** WORK REQUEST **
Show each line of the material that contains the string "text". Case counts.

** MATERIAL PROVIDED **
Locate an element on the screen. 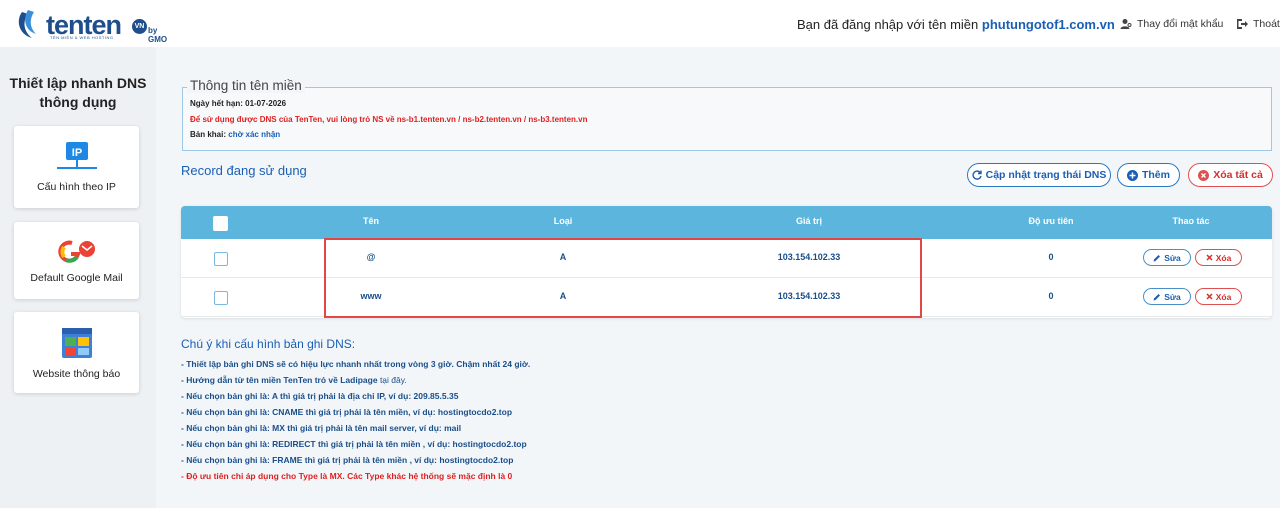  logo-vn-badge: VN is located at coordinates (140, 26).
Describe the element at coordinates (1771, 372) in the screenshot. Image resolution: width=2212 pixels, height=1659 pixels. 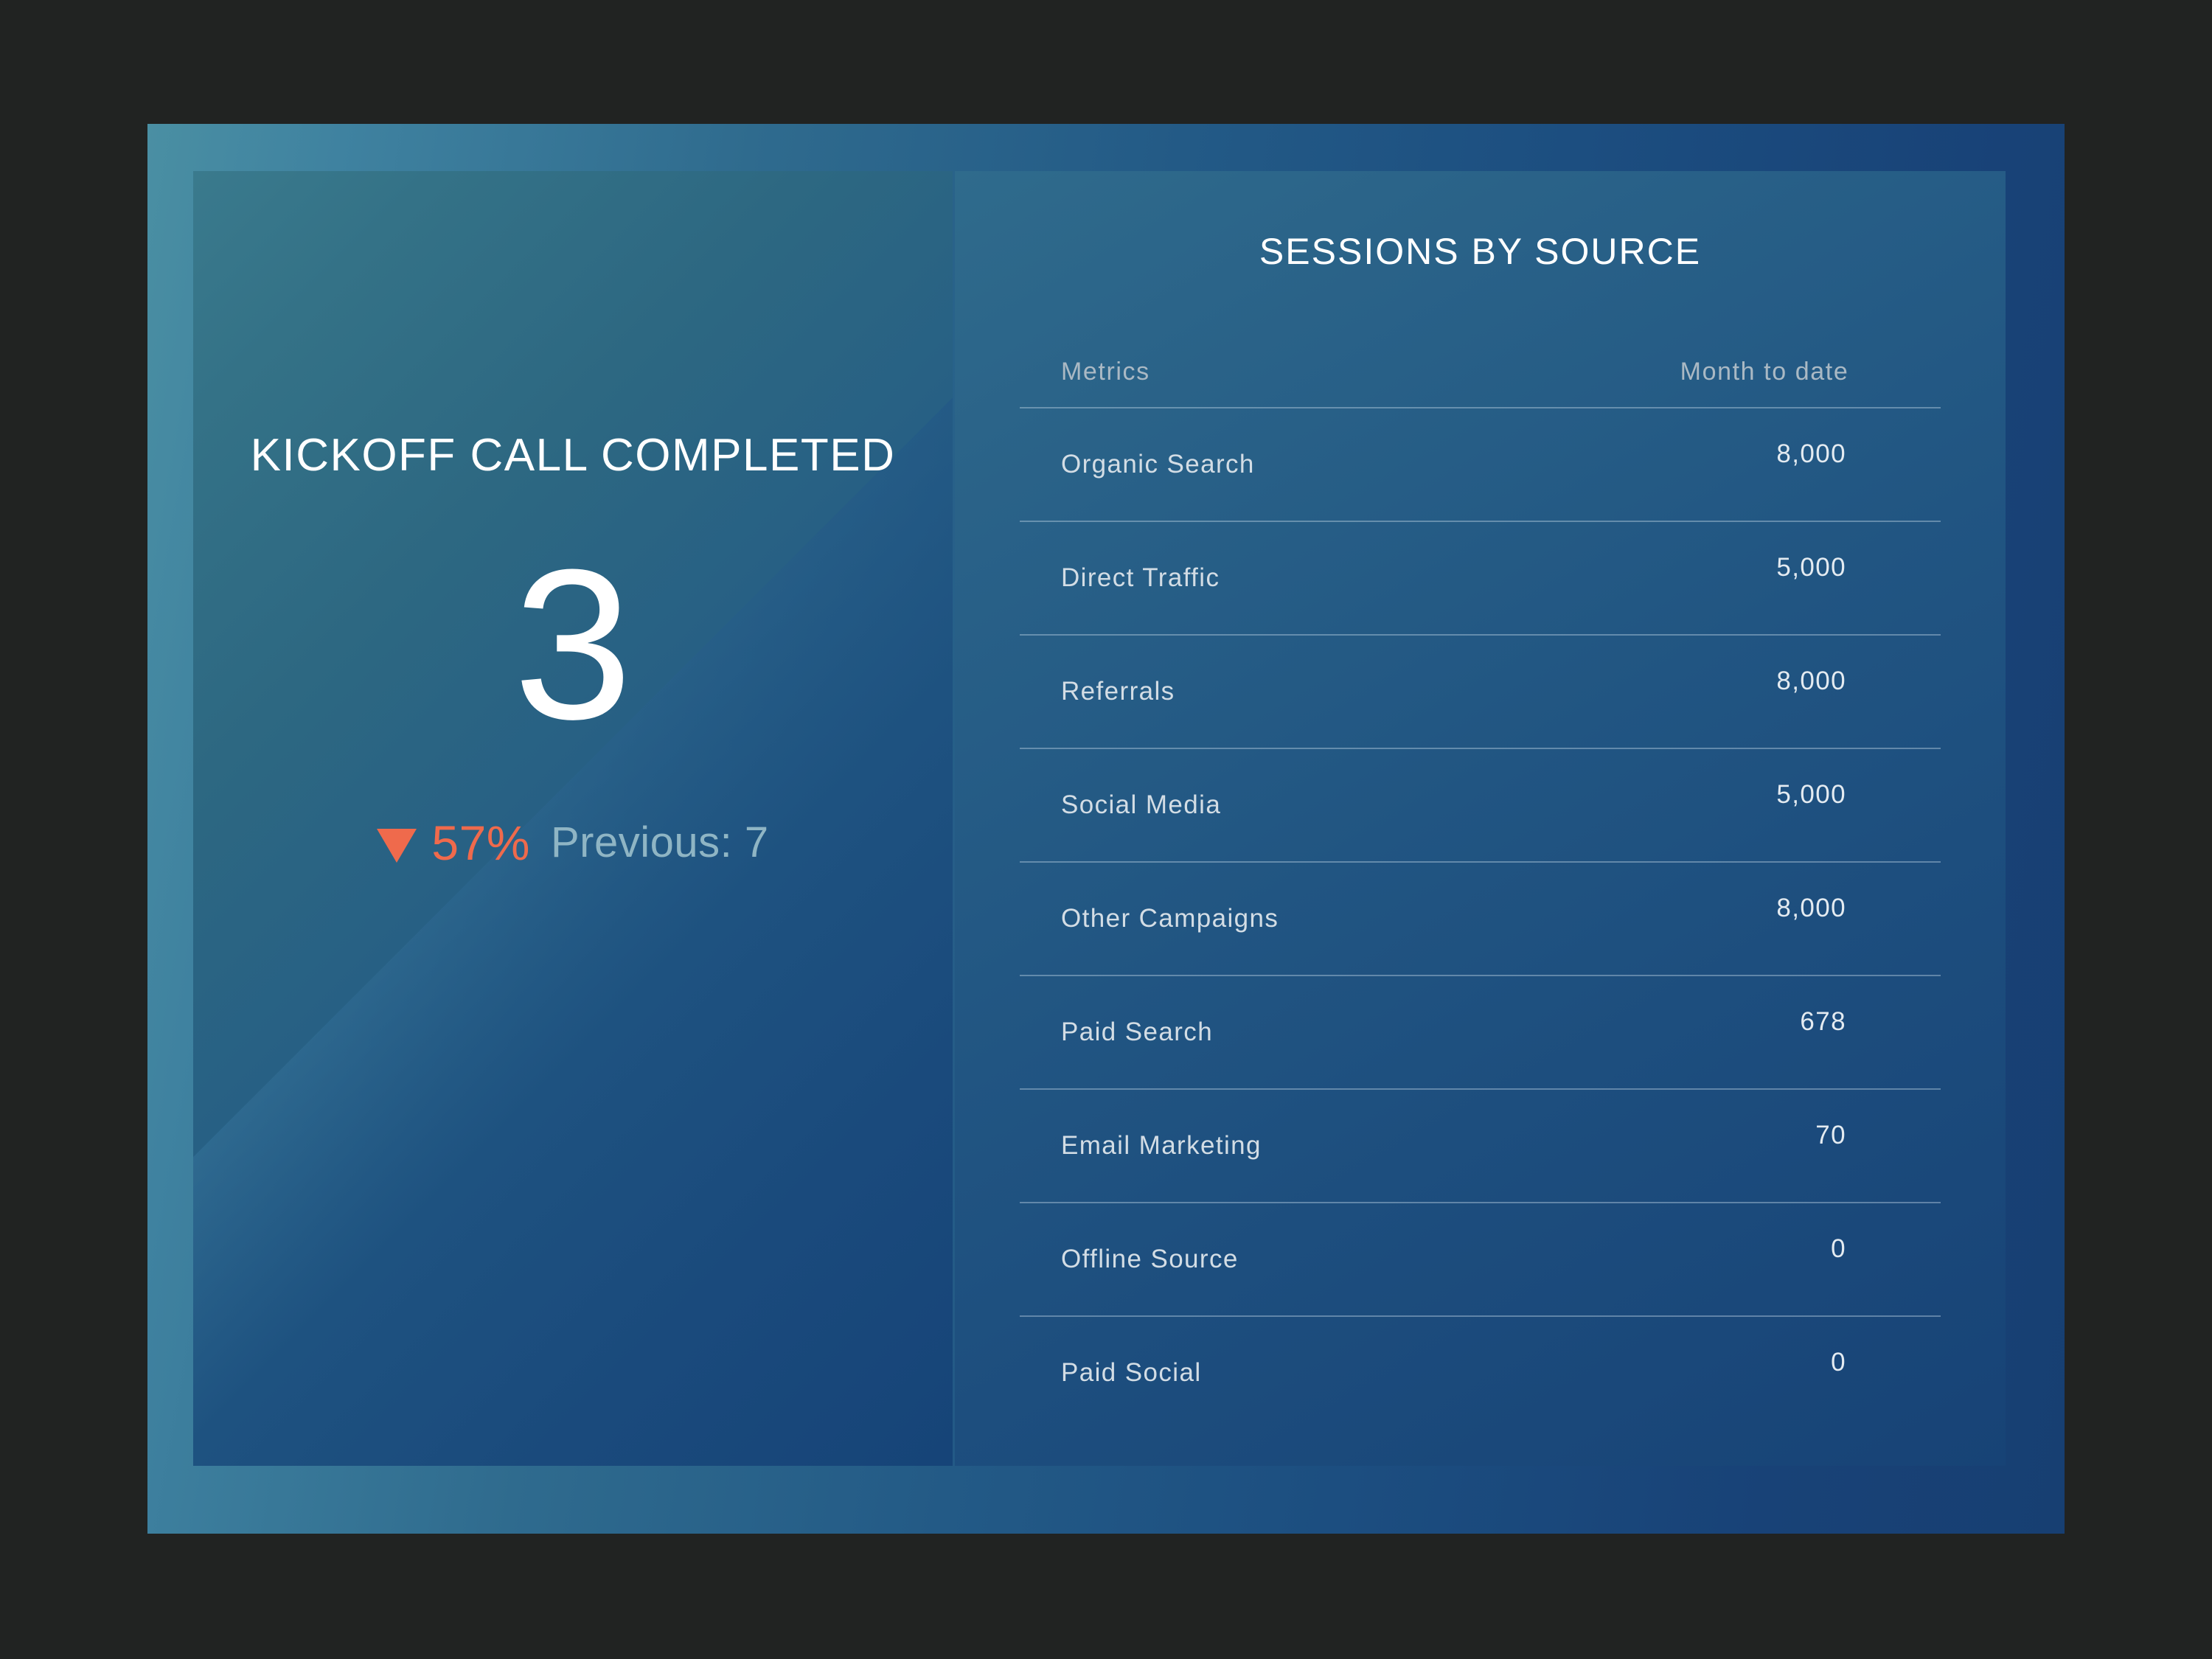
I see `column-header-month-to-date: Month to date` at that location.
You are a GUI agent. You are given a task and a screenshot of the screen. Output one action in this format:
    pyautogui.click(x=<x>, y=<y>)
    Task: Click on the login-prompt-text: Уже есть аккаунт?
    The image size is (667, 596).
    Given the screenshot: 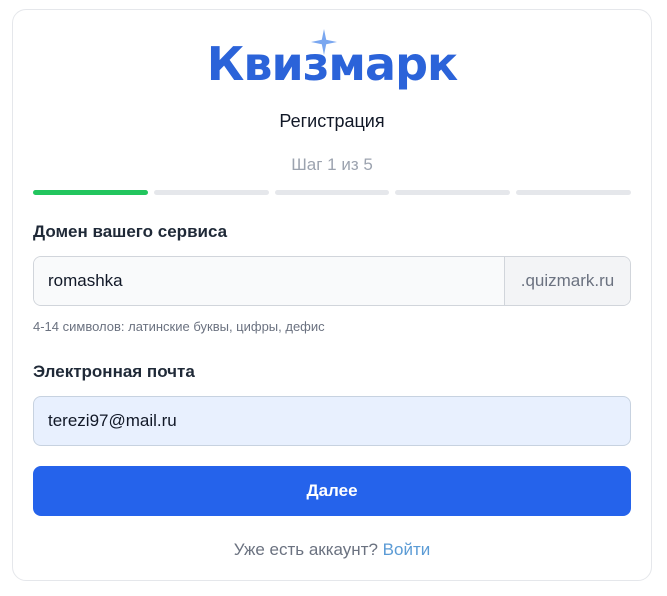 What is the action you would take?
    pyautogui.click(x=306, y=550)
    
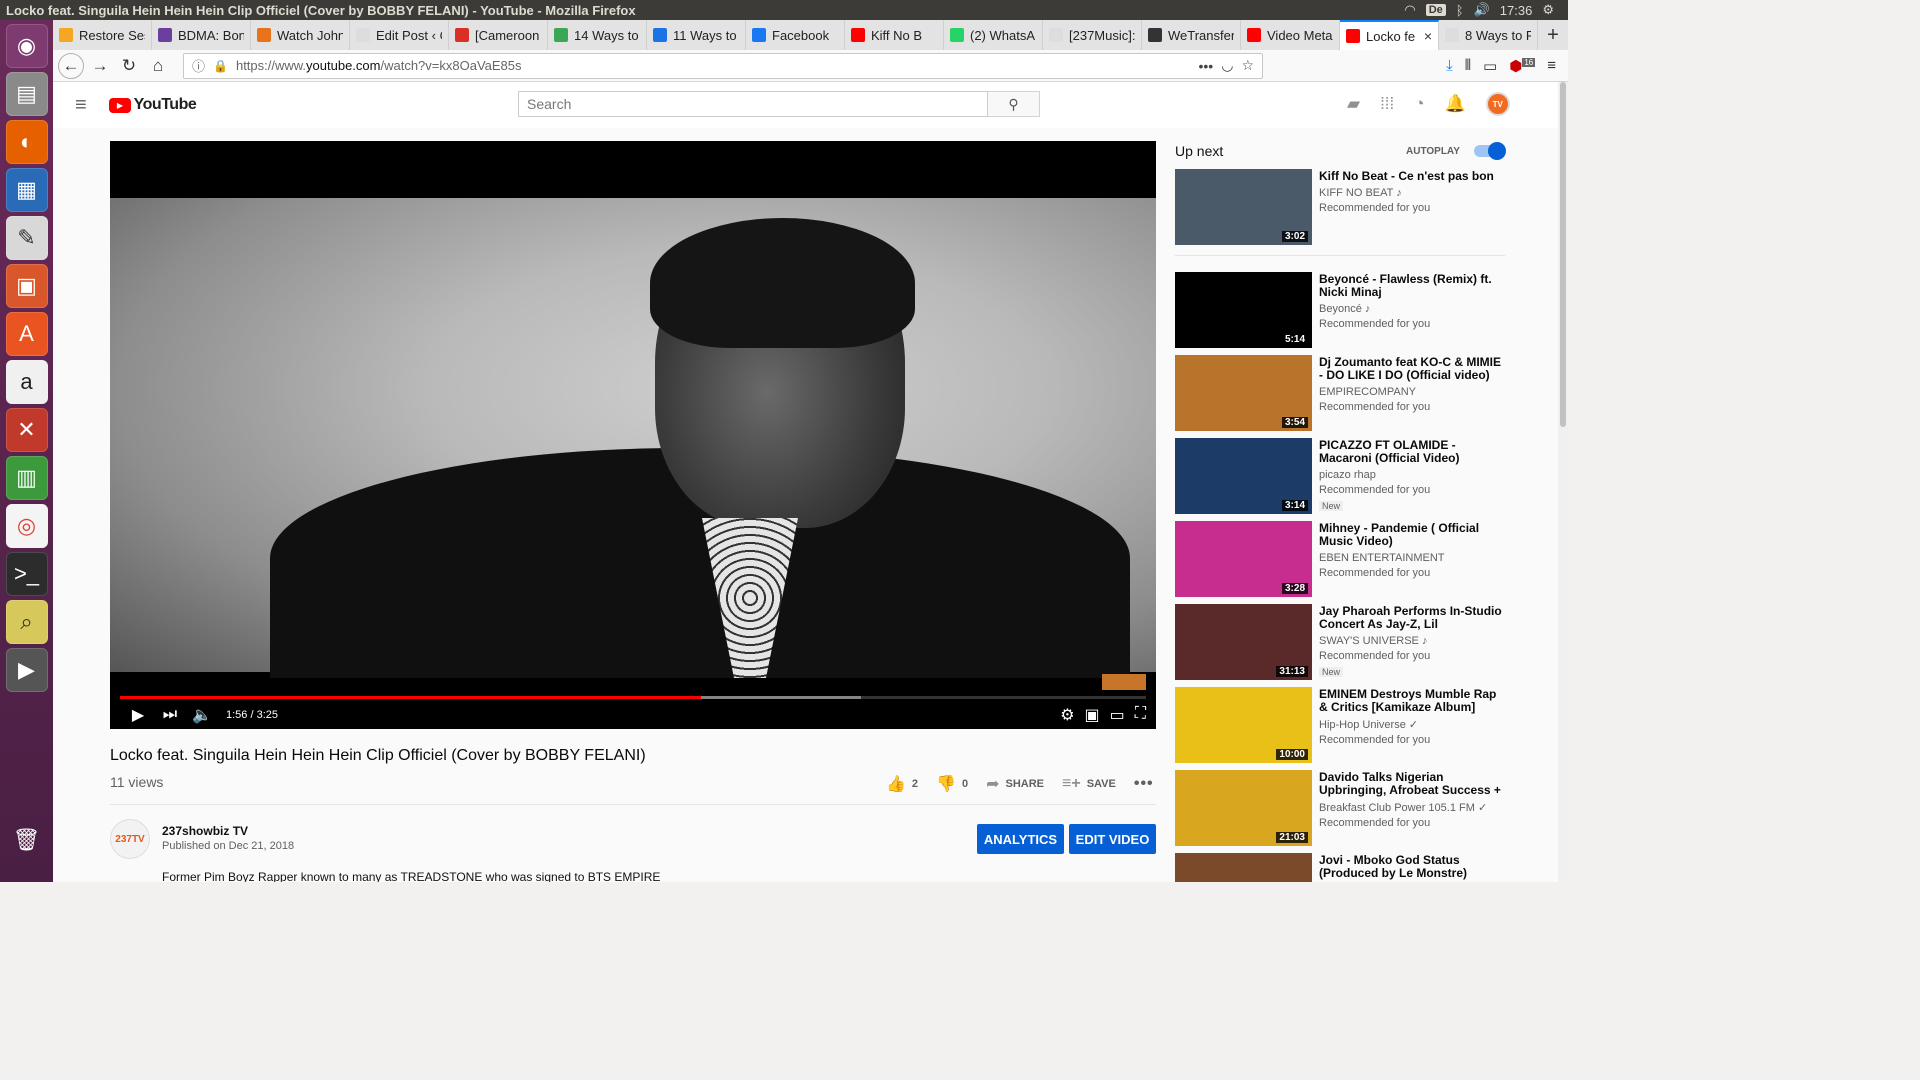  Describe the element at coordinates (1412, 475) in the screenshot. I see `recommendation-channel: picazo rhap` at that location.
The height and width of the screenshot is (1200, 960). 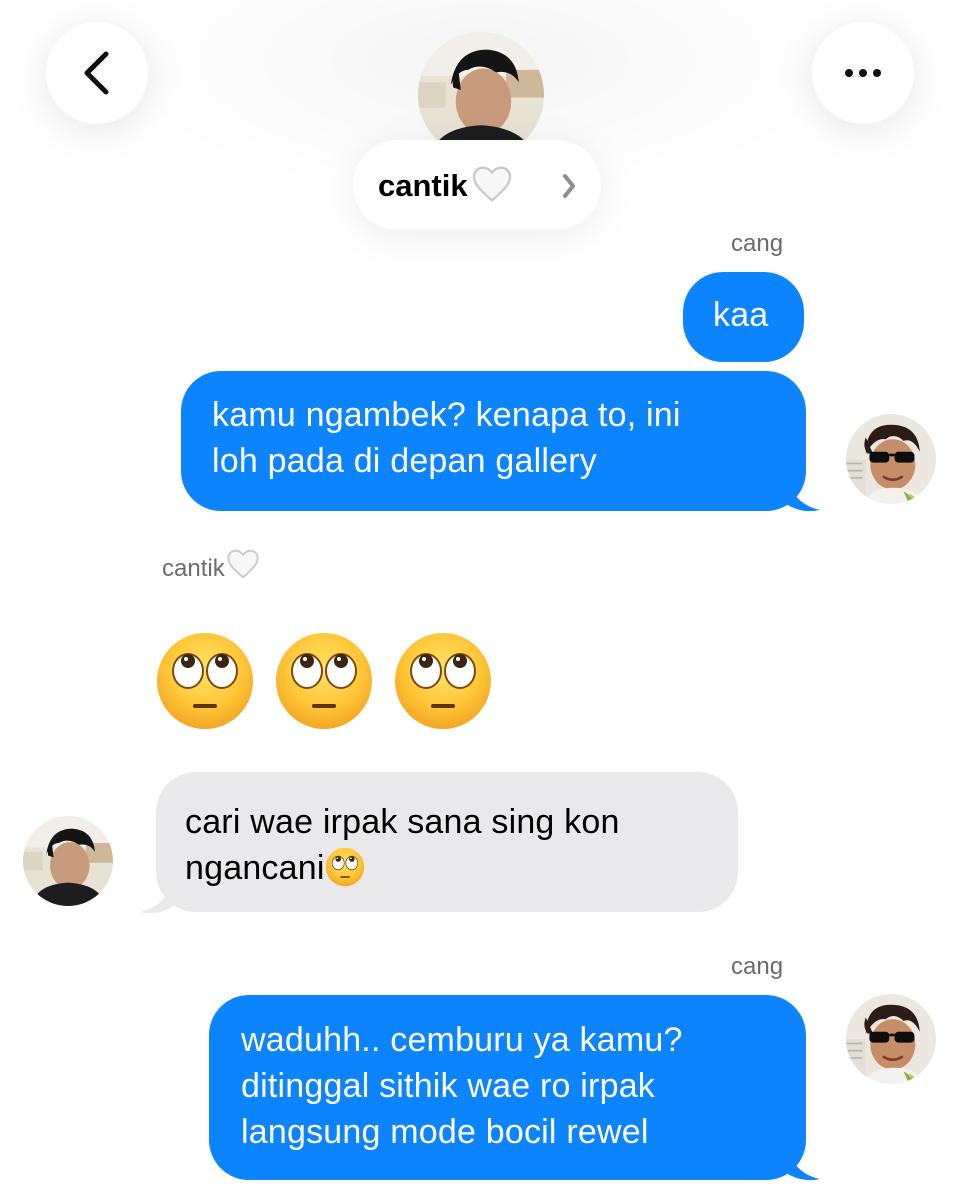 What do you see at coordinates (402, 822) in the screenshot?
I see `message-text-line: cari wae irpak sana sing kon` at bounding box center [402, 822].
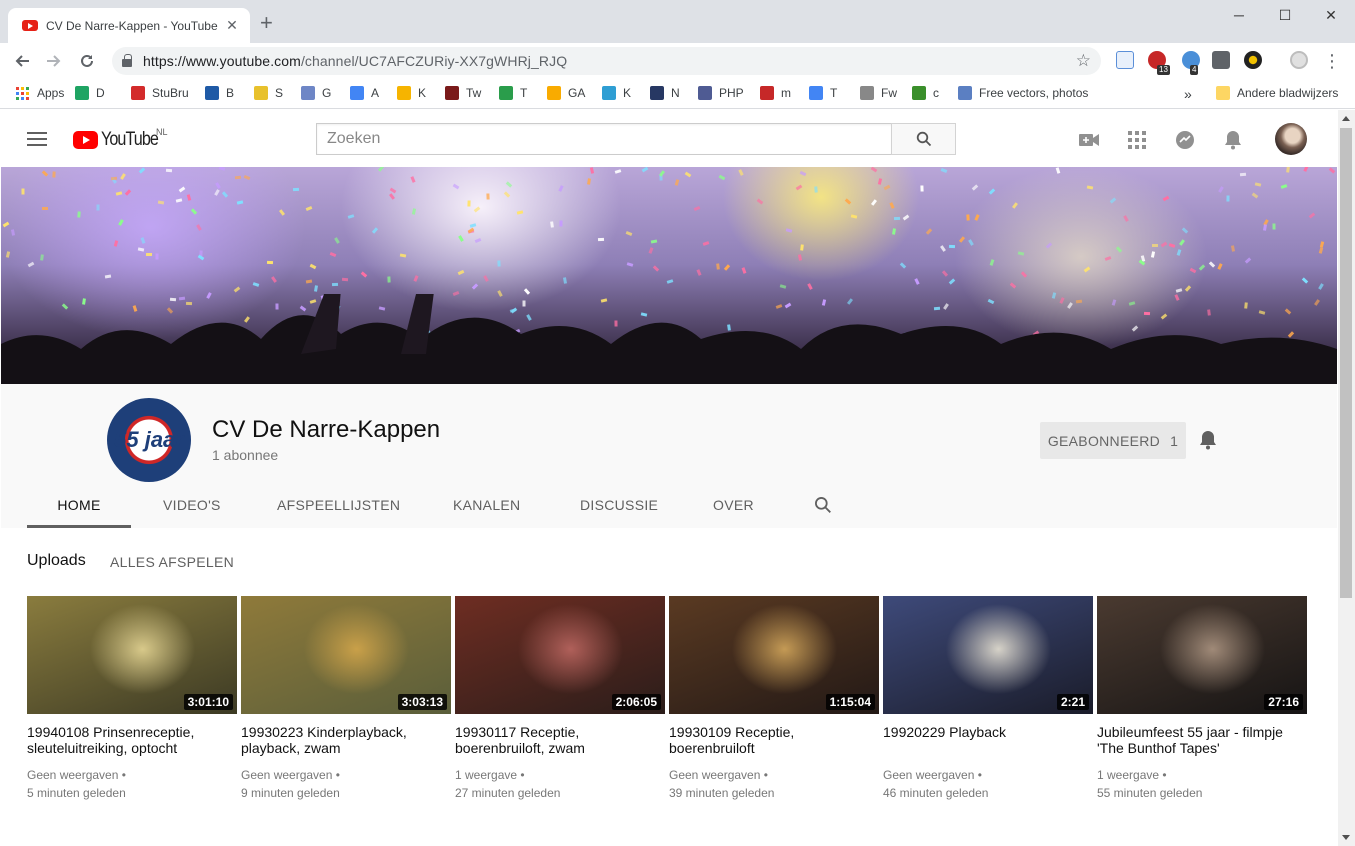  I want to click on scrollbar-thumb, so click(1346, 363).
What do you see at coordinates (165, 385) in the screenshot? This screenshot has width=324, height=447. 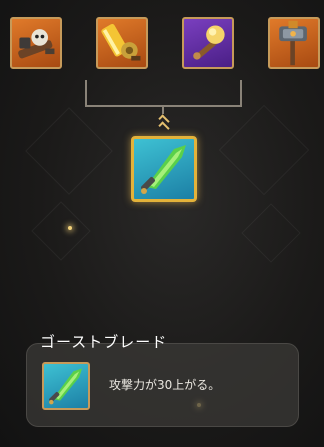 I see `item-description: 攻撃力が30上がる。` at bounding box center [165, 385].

** ANSWER AREA **
    Task: Click on the login-prompt-text: Уже есть аккаунт?
I see `message-text-line: cari wae irpak sana sing kon` at bounding box center [402, 822].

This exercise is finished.